Activity >>
Please copy each line in the records below that contains the string "will".

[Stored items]
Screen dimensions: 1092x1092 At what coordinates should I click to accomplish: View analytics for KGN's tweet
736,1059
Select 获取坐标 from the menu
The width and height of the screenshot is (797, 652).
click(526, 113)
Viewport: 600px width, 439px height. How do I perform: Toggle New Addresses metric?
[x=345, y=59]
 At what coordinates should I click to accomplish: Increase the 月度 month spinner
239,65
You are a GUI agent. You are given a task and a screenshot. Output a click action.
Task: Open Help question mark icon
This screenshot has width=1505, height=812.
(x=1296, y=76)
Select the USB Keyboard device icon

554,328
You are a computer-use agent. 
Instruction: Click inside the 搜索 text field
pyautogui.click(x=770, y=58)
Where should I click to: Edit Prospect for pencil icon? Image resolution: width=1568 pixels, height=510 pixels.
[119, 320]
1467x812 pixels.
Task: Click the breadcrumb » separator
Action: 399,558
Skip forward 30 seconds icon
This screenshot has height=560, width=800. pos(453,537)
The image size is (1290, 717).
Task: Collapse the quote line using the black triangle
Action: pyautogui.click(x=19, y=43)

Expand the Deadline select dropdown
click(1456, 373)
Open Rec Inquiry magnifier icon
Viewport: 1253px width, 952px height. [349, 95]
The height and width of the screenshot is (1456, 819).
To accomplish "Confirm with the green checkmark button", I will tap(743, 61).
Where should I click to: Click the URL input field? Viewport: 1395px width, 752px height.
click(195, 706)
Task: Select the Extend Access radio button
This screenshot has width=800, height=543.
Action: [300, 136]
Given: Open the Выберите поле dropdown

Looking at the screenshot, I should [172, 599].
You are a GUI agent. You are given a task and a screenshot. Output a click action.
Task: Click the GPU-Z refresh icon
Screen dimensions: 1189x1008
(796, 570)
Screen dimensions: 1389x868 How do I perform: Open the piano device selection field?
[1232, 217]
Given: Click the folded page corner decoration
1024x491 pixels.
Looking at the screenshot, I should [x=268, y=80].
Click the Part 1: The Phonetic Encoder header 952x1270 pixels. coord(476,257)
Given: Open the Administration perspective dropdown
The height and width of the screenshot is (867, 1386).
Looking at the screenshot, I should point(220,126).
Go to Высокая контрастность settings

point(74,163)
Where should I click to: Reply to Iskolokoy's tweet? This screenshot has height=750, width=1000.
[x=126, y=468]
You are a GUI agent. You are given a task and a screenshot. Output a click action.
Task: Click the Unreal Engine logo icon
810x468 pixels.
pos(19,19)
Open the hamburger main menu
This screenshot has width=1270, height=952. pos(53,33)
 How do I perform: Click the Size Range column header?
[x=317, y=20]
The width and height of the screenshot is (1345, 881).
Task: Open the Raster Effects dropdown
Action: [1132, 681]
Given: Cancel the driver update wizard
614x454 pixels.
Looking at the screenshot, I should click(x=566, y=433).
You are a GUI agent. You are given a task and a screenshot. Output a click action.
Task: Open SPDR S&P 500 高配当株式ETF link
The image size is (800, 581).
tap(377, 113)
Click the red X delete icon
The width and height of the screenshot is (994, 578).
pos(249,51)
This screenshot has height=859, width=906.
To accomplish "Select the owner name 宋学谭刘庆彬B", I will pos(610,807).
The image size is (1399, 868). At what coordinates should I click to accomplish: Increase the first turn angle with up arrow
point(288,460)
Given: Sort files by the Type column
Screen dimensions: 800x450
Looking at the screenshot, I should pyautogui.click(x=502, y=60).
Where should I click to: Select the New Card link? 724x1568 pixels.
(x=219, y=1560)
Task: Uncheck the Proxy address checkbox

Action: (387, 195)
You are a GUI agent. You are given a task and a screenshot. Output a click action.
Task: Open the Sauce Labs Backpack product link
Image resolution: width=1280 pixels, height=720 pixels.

Reply to the task >>
To accomplish "Confirm with the green checkmark button", I will tap(743, 61).
To accomplish "Select the owner name 宋学谭刘庆彬B", I will pos(610,807).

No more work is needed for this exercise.